## SOURCE DATA
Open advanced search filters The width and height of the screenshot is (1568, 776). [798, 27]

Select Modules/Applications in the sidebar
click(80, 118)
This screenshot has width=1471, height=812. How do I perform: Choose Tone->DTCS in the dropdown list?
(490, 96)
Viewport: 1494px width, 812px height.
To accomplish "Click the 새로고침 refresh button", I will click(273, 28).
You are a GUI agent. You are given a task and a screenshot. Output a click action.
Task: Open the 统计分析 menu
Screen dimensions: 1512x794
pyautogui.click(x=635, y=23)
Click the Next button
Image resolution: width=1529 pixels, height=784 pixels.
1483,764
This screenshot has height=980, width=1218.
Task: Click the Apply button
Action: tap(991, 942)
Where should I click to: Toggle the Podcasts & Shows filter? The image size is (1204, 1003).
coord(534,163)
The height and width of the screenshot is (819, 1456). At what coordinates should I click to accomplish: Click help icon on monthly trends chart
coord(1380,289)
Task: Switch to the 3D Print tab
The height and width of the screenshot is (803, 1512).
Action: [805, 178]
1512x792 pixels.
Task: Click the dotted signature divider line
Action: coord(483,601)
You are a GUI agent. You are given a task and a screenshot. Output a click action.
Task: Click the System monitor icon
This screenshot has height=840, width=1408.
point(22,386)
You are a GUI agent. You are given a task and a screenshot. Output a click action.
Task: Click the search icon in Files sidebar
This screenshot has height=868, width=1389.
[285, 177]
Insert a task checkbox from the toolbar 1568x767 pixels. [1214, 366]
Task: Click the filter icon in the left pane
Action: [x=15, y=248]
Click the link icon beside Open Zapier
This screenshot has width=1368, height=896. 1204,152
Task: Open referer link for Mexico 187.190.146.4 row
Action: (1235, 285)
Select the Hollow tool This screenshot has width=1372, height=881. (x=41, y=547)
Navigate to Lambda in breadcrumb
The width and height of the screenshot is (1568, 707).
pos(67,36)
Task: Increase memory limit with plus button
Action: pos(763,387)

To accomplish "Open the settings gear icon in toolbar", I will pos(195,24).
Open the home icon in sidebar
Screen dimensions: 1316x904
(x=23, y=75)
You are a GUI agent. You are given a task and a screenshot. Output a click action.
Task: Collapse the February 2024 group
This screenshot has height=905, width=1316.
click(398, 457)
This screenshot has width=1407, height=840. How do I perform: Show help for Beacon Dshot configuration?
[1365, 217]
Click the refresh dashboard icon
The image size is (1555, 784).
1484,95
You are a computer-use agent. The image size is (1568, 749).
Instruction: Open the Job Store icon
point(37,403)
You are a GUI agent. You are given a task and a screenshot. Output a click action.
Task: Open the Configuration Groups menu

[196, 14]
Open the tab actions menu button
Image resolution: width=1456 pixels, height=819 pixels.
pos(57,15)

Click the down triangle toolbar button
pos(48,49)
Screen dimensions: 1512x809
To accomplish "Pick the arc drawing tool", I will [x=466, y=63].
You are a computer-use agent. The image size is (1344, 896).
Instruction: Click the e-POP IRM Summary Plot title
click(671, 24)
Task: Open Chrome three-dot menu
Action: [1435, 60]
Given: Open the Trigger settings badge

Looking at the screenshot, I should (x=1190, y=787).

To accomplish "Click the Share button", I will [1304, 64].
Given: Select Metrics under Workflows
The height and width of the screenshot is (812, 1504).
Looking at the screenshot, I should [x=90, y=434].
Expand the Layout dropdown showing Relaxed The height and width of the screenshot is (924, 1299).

## WHAT TO WORK ON
Please repeat the material in full, keeping it exact.

## SOLUTION TO THIS PROBLEM
Open advanced search filters The width and height of the screenshot is (1568, 776). [798, 27]

Select Modules/Applications in the sidebar
click(80, 118)
This screenshot has width=1471, height=812. How do I perform: Choose Tone->DTCS in the dropdown list?
(490, 96)
Viewport: 1494px width, 812px height.
To accomplish "Click the 새로고침 refresh button", I will click(273, 28).
You are a GUI agent. You are given a task and a screenshot. Output a click action.
Task: Open the 统计分析 menu
Screen dimensions: 1512x794
pyautogui.click(x=635, y=23)
Click the Next button
Image resolution: width=1529 pixels, height=784 pixels.
1483,764
This screenshot has height=980, width=1218.
Task: Click the Apply button
Action: tap(991, 942)
Where should I click to: Toggle the Podcasts & Shows filter? The image size is (1204, 1003).
coord(534,163)
The height and width of the screenshot is (819, 1456). At what coordinates should I click to accomplish: Click help icon on monthly trends chart
coord(1380,289)
Task: Switch to the 3D Print tab
The height and width of the screenshot is (803, 1512).
Action: [805, 178]
1512x792 pixels.
Task: Click the dotted signature divider line
Action: coord(483,601)
You are a GUI agent. You are given a task and a screenshot. Output a click action.
Task: Click the System monitor icon
This screenshot has height=840, width=1408.
point(22,386)
You are a GUI agent. You are given a task and a screenshot. Output a click action.
Task: Click the search icon in Files sidebar
This screenshot has height=868, width=1389.
[285, 177]
Insert a task checkbox from the toolbar 1568x767 pixels. [1214, 366]
Task: Click the filter icon in the left pane
Action: [x=15, y=248]
Click the link icon beside Open Zapier
This screenshot has width=1368, height=896. 1204,152
Task: Open referer link for Mexico 187.190.146.4 row
Action: (1235, 285)
Select the Hollow tool This screenshot has width=1372, height=881. (x=41, y=547)
Navigate to Lambda in breadcrumb
The width and height of the screenshot is (1568, 707).
pos(67,36)
Task: Increase memory limit with plus button
Action: pos(763,387)

To accomplish "Open the settings gear icon in toolbar", I will pos(195,24).
Open the home icon in sidebar
Screen dimensions: 1316x904
(x=23, y=75)
You are a GUI agent. You are given a task and a screenshot. Output a click action.
Task: Collapse the February 2024 group
This screenshot has height=905, width=1316.
click(398, 457)
This screenshot has width=1407, height=840. How do I perform: Show help for Beacon Dshot configuration?
[1365, 217]
Click the refresh dashboard icon
The image size is (1555, 784).
1484,95
You are a computer-use agent. The image size is (1568, 749).
Instruction: Open the Job Store icon
point(37,403)
You are a GUI agent. You are given a task and a screenshot. Output a click action.
Task: Open the Configuration Groups menu

[196, 14]
Open the tab actions menu button
Image resolution: width=1456 pixels, height=819 pixels.
pos(57,15)

Click the down triangle toolbar button
pos(48,49)
Screen dimensions: 1512x809
To accomplish "Pick the arc drawing tool", I will [x=466, y=63].
You are a computer-use agent. The image size is (1344, 896).
Instruction: Click the e-POP IRM Summary Plot title
click(671, 24)
Task: Open Chrome three-dot menu
Action: [1435, 60]
Given: Open the Trigger settings badge

Looking at the screenshot, I should (x=1190, y=787).

To accomplish "Click the Share button", I will [1304, 64].
Given: Select Metrics under Workflows
The height and width of the screenshot is (812, 1504).
Looking at the screenshot, I should [x=90, y=434].
Expand the Layout dropdown showing Relaxed The height and width of the screenshot is (924, 1299).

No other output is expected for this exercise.